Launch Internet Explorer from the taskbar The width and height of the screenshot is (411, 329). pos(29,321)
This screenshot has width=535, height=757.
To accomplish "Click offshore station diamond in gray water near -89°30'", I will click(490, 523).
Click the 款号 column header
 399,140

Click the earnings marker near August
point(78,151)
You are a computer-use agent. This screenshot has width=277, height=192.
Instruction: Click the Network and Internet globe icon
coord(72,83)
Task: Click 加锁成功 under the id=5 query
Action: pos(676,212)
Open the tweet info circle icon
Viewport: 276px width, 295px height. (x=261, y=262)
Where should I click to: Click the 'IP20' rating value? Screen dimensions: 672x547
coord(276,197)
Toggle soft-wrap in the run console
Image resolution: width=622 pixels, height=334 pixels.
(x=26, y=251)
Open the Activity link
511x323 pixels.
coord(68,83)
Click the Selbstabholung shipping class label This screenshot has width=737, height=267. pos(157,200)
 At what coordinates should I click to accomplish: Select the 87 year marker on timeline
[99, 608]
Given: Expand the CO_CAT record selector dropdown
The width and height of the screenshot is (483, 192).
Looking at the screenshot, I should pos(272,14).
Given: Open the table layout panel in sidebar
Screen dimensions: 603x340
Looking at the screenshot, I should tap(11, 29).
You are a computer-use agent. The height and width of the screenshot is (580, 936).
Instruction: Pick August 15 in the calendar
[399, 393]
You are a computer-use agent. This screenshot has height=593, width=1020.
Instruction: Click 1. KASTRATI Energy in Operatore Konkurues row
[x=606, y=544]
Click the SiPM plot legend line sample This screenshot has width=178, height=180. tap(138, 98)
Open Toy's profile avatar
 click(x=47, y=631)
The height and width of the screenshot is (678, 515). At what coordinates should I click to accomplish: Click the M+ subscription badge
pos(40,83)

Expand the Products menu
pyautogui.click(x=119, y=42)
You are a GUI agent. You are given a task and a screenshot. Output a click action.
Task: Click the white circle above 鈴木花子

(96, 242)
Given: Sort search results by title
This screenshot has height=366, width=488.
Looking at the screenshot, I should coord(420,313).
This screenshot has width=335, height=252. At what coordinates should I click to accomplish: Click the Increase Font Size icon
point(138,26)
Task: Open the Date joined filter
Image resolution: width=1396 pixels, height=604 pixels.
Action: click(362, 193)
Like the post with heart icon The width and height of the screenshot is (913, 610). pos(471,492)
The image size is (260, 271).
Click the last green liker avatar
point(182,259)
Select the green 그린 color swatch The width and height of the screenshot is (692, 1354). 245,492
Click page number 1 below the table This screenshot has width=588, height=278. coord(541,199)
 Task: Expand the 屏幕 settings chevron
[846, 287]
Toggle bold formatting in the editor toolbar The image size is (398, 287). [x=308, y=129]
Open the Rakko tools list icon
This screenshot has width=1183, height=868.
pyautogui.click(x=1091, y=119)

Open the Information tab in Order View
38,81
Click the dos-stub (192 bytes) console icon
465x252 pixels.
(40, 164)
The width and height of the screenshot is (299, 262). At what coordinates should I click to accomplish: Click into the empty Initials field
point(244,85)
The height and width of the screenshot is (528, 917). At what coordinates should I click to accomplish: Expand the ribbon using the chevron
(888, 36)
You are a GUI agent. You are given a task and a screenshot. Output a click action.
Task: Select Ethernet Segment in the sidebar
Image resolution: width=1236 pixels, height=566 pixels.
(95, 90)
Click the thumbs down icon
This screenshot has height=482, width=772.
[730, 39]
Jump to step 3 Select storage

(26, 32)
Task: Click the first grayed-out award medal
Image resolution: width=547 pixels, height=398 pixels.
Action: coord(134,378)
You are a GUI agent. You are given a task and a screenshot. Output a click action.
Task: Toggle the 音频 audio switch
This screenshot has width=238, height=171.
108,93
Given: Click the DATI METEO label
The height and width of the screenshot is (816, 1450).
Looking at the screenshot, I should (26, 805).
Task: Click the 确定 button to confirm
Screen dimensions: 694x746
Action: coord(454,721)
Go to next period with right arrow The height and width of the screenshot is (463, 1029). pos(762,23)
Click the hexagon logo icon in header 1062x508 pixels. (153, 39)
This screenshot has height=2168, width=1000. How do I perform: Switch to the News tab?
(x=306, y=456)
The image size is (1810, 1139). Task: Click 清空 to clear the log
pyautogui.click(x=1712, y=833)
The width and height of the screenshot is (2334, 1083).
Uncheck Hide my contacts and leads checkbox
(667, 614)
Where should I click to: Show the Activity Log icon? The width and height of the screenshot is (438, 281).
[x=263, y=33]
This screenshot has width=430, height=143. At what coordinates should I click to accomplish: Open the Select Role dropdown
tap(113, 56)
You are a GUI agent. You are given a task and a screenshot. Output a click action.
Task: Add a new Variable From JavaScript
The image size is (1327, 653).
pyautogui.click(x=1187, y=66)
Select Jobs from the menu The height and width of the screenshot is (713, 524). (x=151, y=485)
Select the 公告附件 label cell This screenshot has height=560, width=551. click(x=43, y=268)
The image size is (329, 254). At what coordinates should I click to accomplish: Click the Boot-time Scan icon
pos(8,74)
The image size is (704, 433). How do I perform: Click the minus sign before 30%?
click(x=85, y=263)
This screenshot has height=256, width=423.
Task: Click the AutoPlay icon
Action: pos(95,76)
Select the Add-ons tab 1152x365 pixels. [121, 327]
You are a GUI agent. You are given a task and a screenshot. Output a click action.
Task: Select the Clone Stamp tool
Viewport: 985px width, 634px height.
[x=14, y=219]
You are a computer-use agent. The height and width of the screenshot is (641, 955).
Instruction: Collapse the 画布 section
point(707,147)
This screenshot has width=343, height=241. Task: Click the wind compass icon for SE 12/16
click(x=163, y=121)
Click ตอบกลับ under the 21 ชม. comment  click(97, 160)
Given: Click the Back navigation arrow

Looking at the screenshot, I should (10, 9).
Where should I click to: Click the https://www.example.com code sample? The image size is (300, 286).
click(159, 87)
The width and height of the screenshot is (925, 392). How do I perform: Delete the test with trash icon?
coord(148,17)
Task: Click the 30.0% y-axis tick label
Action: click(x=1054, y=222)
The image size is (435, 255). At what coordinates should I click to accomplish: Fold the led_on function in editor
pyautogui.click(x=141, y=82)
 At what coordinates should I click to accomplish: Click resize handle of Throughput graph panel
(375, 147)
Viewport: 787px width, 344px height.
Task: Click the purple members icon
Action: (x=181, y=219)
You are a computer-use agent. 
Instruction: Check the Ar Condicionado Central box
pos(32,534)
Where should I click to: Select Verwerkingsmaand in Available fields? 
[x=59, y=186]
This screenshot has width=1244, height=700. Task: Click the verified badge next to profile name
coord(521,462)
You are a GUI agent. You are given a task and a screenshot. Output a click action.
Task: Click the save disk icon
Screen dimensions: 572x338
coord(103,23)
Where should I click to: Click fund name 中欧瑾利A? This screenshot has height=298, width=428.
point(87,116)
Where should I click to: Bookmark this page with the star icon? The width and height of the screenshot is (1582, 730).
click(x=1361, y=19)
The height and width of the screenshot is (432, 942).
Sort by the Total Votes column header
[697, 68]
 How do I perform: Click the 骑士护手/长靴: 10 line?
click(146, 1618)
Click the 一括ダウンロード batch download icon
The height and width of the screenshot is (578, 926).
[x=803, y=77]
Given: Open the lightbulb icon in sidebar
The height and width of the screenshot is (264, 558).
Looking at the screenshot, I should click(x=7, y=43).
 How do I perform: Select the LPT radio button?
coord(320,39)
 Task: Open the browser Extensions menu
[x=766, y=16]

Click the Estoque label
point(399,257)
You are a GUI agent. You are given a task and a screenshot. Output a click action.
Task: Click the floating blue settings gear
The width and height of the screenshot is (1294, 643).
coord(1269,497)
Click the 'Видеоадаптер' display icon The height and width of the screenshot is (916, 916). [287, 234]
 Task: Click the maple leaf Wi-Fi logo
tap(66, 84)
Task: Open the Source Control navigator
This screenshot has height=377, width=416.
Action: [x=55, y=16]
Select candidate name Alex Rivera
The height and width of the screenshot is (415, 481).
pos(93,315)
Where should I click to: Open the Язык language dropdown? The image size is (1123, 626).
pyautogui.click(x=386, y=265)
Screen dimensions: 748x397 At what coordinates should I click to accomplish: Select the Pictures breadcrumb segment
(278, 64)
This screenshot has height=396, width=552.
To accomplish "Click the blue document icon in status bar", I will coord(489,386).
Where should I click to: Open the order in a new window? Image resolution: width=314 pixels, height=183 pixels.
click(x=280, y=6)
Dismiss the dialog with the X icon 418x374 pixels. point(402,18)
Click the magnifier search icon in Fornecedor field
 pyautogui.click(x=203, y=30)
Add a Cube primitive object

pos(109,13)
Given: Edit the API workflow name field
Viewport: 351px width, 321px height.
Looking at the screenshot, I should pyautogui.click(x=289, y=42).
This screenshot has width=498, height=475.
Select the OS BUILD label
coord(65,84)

######

Only the lines above from the line containing "Open the Rakko tools list icon" through the line containing "Task: Select Ethernet Segment in the sidebar" should be retyped, exactly and with both ends included.

--- Solution for this exercise ---
Open the Rakko tools list icon
This screenshot has width=1183, height=868.
pyautogui.click(x=1091, y=119)

Open the Information tab in Order View
38,81
Click the dos-stub (192 bytes) console icon
465x252 pixels.
(40, 164)
The width and height of the screenshot is (299, 262). At what coordinates should I click to accomplish: Click into the empty Initials field
point(244,85)
The height and width of the screenshot is (528, 917). At what coordinates should I click to accomplish: Expand the ribbon using the chevron
(888, 36)
You are a GUI agent. You are given a task and a screenshot. Output a click action.
Task: Select Ethernet Segment in the sidebar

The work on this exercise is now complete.